第3回「分子進化の扉を開いた木村資生 - DNAから見える進化の新たな姿」
講師:五條堀孝先生
MaOI機構 研究所長
国立遺伝学研究所 名誉教授
国立成功大学 玉山教授(台湾)
アブドラ国王科学技術大学 名誉教授(サウジアラビア)
一般社団法人DNA鑑定技術研究所 理事長
配信期間:2025年8月15日(金)13時〜 8月25日(月)13時
「木村資生先生の中立進化説とその意義」
皆さんは、「進化」という言葉を聞くと、どのようなイメージを持たれるでしょうか?ダーウィンの自然選択説を思い浮かべる方が多いかもしれません。しかし、日本が生んだ偉大な科学者、木村資生(きむらもとお)先生は、これとは少し異なる視点から進化を捉えました。それが**「中立進化説」**です。

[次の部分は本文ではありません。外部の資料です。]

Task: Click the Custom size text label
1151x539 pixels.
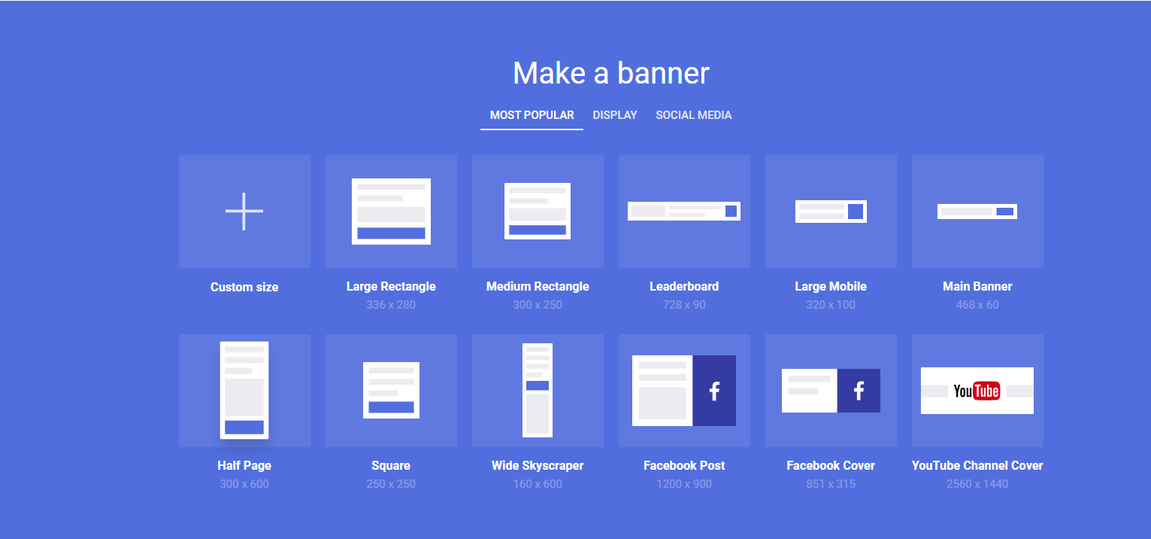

木村先生は、遺伝子レベルでの進化を数学的に研究し、多くの突然変異のうち大半は生存競争に影響を与えない**「中立的な変異」**であると示しました。つまり、生物の進化は必ずしも「生存に有利な変異」だけで起こるわけではなく、偶然の遺伝的浮動(ランダムな変化)によっても進むのです。この考えは当時の生物学界に大きな影響を与え、現在の分子進化学の基礎となりました。
この理論の素晴らしい点は、DNA解析技術が発展した現代でも、多くの研究によって支持され続けていることです。例えば、私たちのDNAを詳しく調べると、人類の遺伝的多様性の多くが自然選択ではなく、この中立進化によるものであることがわかります。
木村先生の理論は、生命の進化を理解する上で欠かせないものであり、日本の科学が世界に誇る偉大な成果です。ぜひ、皆さんもこの驚くべき発見に興味を持っていただければと思います。